Hier, tandis que nous effectuions une revue de détails du
potager, Nicole attira mon attention sur le comportement curieux d’une des brebis
que Raymond met à paître dans le terrain des Anglais de l’autre côté de la
route. Il est à noter que si, dans le cadre du Plan de Réorganisation du Potager
(PRP), je n’avais pas rabattu la haie de 1 m 60 à 1 m 20 nous n’aurions rien vu
de la scène. La bête était affalée sur le flanc tandis que ses pattes battaient
l’air sans grande conviction. A ses côtés, ses deux agneaux s’étaient couchés
normalement et rien dans leur comportement ne révélait la moindre inquiétude.

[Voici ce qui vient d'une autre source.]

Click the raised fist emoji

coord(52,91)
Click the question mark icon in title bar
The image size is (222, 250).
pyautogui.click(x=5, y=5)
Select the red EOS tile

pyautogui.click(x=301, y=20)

Ce qui en dit long sur la sécheresse de cœur de ces animaux. Ma compagne insista
pour que j’aille prévenir Raymond du drame en cours. Personnellement je n’y
tenais pas plus que ça, persuadé que j’étais que la bête vivait ses derniers
instants et que son propriétaire n’y pourrait pas grand-chose. Je me remémorais
le Livre de l’Ecclésiaste qui dit si justement qu’« Il y a un temps pour tout, un moment pour chaque chose sous le soleil :
Un temps pour naître et un temps pour mourir, etc. », ce qui en dit en
dit long sur ma sècheresse de cœur. Toutefois je me laissai influencer et me
dirigeai vers sa maison. Ne voyant pas sa voiture, j’en déduisis qu’il n’était
pas là. Mais Nicole insista pour que je vérifie s’il ne se serait pas garé à un
endroit où on ne la verrait pas. Je fis
le tour de la propriété mais pas plus de Raymond que d’intérêt dans un discours
du président Hollande.
Je pensai arrêter là ma mission mais il me fut conseillé d’appeler
l’éleveur. Je m’y résignai et le fis. Ce fut sa moitié qui me répondit. Je lui
communiquai la triste nouvelle qu’elle me promit de transmettre à son mari. Quelques
minutes plus tard je le vis arriver. Sa promptitude me laissa pantois : était-il
doté de super-pouvoirs pour parvenir en si peu de temps à être prévenu et
à parcourir les quelques kilomètres séparant sa maison du lieu de son élevage ? Curieusement, plutôt que de se diriger vers
le lieu du drame par moi précisé à sa fidèle (du moins je l’espère) épouse, je
le vis prendre le chemin d’un autre pré. Je le hélai et lui demandai si on lui
avait communiqué mon message. A son air
étonné, je compris que non. Tout s’éclaira : en fait, lors de mon appel,
il était déjà en route… Je l’informai donc de l’infortune de sa brebis ce qui le
fit prendre au quasi-pas de course la direction du la pâture concernée. Je
retournai au potager voir comment les choses se passaient et fus étonné de voir
la brebis moribonde de nouveau sur pieds et, suivie de ses jumeaux, en train de
paître à belles dents. Celui que j’avais cru, l’espace d’un instant devoir
nommer Super Raymond m’expliqua que, s’étant gavée plus que de raison d’herbe
verte des collines, la brebis avait dû se coucher et que sa panse trop pleine
lui avait interdit de se relever. Sans une prompte intervention, la bête eût
normalement crevé. Je fus donc remercié. Un café nous fut proposé que nous
refusâmes et Raymond m’indiqua, qu’au cas où je verrais le cas se reproduire,
il me suffirait d’attraper la bête par la toison, de la faire rouler un peu de
manière à ce que ses pattes touchent le sol et qu’elle puisse se relever et
courir vers d’autres ripailles. L’idée de tripoter la laine répugnante de cette
gloutonne ne me disant rien, j’espère ne plus jamais être témoin d’un drame
similaire.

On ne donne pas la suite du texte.